*Task instructions*.
List each line of the data that holds the string "computer".

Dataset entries
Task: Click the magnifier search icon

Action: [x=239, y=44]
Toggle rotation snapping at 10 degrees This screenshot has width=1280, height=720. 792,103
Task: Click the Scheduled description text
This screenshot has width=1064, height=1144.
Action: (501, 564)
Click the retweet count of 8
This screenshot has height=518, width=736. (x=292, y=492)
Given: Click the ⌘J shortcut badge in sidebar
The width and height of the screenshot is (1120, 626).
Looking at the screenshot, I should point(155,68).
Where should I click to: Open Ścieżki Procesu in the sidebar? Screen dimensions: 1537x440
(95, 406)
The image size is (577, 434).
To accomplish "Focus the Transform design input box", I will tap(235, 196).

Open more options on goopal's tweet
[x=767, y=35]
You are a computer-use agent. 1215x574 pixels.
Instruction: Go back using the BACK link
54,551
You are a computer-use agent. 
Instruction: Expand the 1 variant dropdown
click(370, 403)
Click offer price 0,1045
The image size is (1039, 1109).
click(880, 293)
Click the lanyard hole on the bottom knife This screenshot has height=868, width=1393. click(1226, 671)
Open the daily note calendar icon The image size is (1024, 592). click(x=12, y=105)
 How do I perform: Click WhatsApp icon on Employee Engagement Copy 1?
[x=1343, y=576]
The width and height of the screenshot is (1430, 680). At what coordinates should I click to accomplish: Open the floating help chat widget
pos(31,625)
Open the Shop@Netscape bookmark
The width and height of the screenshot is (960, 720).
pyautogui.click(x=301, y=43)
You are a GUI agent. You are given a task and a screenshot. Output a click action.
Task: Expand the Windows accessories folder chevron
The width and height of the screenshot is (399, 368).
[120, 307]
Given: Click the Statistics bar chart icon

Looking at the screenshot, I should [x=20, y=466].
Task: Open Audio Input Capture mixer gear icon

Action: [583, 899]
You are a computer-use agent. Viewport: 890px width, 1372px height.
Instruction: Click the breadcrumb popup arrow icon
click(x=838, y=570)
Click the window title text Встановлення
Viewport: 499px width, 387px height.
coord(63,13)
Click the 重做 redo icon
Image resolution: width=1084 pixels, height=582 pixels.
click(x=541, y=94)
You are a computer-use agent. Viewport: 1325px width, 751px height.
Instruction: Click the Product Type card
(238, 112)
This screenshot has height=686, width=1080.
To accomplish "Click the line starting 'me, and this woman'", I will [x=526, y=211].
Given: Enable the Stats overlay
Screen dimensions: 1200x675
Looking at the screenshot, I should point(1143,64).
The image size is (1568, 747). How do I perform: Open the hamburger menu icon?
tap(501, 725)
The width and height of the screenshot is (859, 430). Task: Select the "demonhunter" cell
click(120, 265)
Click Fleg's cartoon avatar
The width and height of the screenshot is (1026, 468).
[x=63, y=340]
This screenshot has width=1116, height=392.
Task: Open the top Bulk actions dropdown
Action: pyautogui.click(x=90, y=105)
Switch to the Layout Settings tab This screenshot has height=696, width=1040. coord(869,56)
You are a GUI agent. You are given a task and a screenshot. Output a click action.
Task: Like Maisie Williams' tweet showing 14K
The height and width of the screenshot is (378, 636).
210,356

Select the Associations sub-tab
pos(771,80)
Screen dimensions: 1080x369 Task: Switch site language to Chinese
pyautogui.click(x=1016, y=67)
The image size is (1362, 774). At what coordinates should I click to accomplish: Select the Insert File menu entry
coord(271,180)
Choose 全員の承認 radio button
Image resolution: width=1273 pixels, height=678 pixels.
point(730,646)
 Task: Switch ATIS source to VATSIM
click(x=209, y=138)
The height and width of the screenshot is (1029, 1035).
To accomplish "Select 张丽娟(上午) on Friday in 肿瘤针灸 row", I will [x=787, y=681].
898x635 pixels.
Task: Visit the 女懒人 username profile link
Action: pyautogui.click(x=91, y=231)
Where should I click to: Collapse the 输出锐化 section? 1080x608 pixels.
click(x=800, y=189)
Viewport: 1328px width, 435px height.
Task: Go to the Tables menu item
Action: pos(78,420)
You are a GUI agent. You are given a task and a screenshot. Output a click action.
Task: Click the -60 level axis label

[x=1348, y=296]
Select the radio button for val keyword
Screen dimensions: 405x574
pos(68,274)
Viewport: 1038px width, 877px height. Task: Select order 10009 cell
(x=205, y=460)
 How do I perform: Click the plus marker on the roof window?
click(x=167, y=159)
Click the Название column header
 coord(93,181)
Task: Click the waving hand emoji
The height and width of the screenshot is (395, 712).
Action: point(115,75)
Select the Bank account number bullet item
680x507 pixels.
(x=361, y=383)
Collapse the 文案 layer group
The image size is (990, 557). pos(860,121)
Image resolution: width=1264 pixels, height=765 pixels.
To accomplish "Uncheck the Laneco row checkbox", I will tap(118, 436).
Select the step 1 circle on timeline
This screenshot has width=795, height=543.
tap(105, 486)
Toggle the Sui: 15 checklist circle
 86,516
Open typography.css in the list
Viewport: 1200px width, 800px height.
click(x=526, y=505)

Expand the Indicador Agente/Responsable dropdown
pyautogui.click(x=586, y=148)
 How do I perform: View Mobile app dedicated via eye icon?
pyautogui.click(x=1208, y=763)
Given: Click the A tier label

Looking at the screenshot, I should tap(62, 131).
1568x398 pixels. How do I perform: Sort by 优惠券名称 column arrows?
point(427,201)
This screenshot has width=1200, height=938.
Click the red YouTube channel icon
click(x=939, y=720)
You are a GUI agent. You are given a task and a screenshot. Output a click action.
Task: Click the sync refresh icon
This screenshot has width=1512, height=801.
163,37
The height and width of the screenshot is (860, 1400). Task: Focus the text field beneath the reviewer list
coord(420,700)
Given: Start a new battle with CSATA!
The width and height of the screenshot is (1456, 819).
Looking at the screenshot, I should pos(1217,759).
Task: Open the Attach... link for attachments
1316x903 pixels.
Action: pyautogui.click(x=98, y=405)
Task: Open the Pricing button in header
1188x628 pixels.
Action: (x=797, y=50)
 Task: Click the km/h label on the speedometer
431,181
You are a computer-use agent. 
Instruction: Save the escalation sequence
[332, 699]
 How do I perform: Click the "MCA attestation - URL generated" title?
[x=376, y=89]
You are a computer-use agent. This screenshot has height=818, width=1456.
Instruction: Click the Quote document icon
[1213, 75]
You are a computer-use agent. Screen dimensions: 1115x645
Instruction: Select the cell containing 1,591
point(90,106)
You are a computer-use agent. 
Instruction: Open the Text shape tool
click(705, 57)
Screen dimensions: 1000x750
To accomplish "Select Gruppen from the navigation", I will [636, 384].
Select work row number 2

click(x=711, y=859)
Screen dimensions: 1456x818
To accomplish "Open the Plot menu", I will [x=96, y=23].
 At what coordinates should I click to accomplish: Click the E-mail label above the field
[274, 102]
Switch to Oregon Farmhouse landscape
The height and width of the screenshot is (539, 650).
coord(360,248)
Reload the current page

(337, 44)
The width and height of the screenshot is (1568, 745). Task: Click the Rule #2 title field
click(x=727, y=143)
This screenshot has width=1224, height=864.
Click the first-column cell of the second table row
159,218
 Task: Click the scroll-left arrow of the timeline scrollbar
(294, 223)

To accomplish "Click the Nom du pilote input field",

*Expected output*.
You are a computer-use agent. 1215x574 pixels.
You are a computer-use agent. 
You are a computer-use agent. Viewport: 890px width, 1372px height.
You are a computer-use agent. Viewport: 1325px width, 751px height.
You are a computer-use agent. 
You are a computer-use agent. This screenshot has height=818, width=1456.
You are a computer-use agent. Screen dimensions: 1115x645
You are a computer-use agent. 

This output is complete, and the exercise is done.